Et, comme l'a dit un de mes collègues, nous, ce qu'on trouve dommage, c'est que le gouvernement ne puisse pas remplir, dans le fond, ses promesses. C'est vraiment ce qu'on trouve dommage. On ne dit pas qu'à long terme c'est une avenue qu'on veut.

M. Paradis (Lévis) : Il resterait 1 min 30 s ou à peu près, Mme la Présidente?

La Présidente (Mme Rotiroti) : Oui, juste.

M. Paradis (Lévis) : Mais j'y vais. Vous parlez du système d'appel d'offres pour un médicament générique qui pourrait provoquer, pour des milliers de Québécois, vos clients, des changements de médication qui ne seraient pas nécessairement faciles, et là vous dites : C'est un des effets malicieux du projet de loi. Il y a des bioéquivalences, mais, pour plusieurs, ça va être un choc, et vous l'avez dit. Vous êtes sur le plancher et vous rencontrez des patients, faites-nous comprendre quel peut être le choc de quelqu'un à qui vous aurez à substituer un médicament ou un générique qui ne serait plus offert par un autre qui sera, bon, issu de l'appel d'offres.

La Présidente (Mme Rotiroti) : Oui, monsieur...

M. St-Onge (Nicolas) : Bien, dans le fond, ce qu'il faut comprendre par rapport aux génériques, c'est que, comme vous l'avez dit si bien, c'est bioéquivalent. Donc, ça, c'est un peu complexe, là, à comprendre, mais, dans le fond, c'est que la libération du médicament dans le corps se fait sous une courbe qui est semblable entre deux génériques, là, je le dis vraiment de façon vulgarisée. Mais ce que je veux dire, c'est que ce n'est pas évident de dire à un patient, donc : C'est le même médicament. Il y a des patients qui ont des effets secondaires sous un certain générique qu'ils n'auront pas sous un autre à cause des ingrédients non médicinaux qu'on appelle les excipients, mais, tu sais, ça...

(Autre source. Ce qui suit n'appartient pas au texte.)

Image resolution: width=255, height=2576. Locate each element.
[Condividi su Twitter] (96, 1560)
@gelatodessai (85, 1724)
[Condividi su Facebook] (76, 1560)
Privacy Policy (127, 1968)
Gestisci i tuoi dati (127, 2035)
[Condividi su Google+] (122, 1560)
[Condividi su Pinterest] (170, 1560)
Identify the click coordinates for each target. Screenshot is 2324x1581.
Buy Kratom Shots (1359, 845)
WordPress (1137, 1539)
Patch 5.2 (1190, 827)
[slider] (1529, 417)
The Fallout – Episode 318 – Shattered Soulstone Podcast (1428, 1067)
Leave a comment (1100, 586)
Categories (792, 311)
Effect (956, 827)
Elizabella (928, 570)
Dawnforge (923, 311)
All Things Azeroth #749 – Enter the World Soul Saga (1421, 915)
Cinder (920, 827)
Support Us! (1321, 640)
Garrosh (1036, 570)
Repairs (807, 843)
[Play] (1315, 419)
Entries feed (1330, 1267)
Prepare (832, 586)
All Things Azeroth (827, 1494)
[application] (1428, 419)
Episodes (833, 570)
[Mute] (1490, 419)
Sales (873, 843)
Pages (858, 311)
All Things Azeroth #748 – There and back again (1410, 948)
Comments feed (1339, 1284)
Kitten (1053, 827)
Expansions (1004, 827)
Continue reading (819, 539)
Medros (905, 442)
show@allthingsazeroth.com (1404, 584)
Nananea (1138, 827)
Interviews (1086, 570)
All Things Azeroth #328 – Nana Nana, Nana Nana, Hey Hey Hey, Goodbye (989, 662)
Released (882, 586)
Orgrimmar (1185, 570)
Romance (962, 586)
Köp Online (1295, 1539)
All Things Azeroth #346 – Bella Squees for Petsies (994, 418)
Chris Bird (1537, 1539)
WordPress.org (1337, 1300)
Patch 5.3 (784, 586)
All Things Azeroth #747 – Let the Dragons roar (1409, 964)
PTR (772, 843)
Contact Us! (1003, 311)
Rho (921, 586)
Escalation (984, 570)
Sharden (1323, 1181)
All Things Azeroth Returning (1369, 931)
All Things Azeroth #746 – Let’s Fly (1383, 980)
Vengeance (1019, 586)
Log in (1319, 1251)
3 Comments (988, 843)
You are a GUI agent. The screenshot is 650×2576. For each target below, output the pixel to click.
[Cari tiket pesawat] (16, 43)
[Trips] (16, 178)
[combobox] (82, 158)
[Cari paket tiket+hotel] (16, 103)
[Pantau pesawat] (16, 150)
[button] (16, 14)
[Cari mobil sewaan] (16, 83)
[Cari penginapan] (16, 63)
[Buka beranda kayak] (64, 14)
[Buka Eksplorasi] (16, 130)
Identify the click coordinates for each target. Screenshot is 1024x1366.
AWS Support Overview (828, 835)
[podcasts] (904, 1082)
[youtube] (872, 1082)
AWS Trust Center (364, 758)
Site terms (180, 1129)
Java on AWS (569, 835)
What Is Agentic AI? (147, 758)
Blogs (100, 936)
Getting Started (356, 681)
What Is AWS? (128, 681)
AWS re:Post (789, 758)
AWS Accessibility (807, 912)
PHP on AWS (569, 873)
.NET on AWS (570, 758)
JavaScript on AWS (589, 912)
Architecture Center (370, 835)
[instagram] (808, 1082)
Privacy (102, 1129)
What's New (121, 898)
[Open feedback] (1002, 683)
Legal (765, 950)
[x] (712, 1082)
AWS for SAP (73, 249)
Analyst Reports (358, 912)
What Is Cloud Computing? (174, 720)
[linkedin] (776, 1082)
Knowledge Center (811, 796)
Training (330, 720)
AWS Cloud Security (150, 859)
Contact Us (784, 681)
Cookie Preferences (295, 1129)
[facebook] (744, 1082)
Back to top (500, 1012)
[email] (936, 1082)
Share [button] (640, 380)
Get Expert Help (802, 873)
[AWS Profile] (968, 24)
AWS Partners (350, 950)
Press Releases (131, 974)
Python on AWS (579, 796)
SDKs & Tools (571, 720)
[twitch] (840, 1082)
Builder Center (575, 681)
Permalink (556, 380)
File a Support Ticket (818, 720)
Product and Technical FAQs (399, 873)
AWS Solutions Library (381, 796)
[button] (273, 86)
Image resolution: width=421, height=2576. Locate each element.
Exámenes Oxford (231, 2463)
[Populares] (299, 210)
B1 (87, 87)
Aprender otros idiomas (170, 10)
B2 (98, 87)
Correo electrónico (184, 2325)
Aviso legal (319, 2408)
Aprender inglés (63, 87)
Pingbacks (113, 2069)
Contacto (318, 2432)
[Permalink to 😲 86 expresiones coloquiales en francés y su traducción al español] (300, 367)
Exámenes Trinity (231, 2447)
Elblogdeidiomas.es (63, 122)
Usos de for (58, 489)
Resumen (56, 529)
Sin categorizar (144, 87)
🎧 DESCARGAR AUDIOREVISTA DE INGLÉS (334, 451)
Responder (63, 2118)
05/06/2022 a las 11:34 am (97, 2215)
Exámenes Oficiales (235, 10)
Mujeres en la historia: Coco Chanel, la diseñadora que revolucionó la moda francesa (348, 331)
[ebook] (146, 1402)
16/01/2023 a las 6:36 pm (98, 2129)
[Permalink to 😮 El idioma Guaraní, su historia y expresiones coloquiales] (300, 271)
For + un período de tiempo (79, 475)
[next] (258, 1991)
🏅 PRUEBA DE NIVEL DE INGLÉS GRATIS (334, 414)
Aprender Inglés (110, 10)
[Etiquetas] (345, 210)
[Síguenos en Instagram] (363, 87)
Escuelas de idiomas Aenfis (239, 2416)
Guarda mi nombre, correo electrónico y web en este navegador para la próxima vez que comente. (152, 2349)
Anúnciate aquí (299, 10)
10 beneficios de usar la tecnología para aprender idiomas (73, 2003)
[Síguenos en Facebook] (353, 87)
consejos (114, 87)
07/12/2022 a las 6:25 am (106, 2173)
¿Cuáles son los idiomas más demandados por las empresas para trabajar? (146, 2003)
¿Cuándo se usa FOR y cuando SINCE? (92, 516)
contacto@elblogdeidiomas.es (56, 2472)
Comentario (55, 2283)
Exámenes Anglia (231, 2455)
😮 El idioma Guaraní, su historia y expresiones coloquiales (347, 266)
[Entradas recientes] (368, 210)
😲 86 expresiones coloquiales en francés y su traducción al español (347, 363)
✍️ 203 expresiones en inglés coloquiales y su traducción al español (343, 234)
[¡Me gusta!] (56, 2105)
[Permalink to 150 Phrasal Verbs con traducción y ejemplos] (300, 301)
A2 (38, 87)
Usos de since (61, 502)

M. Paradis (Lévis) : Est-ce qu'on peut dire qu'il y aurait un effet psychologique, à la limite? Un aîné qui se voit changer sa médication, il y a manifestement une réaction à ce niveau-là?

M. St-Onge (Nicolas) : Ce n'est pas nécessairement une réaction psychologique, là. Comme je vous dis, vous pouvez être allergique, je vous dis, au lactose qu'il va y avoir dans une des compagnies qu'il n'y aura pas dans l'autre. Et puis là le projet de loi n° 81, nous, ce qui nous inquiète, c'est que, si on dit : Madame, là, votre générique n'est plus couvert, on va vous le changer, mais la madame a eu une réaction et elle ne veut pas le refaire parce que, finalement, elle avait fait des plaques partout sur le corps, mais là on lui dit : Bien, d'abord, c'est que votre médicament ne sera pas couvert. Ça, c'est une zone grise qu'on ne comprend pas dans le projet de loi n° 81 et qui, pour nous, va délaisser des patients, là, définitivement.

La Présidente (Mme Rotiroti) : Merci.

M. Paradis (Lévis) : Merci.

La Présidente (Mme Rotiroti) : Alors, merci beaucoup, M. Cardinal, M. Monette, M. Lalonde, et M. St-Onge.

Alors, compte tenu de l'heure, la commission ajourne ses travaux jusqu'à demain, après les affaires courantes. Et bon retour à la maison. Merci.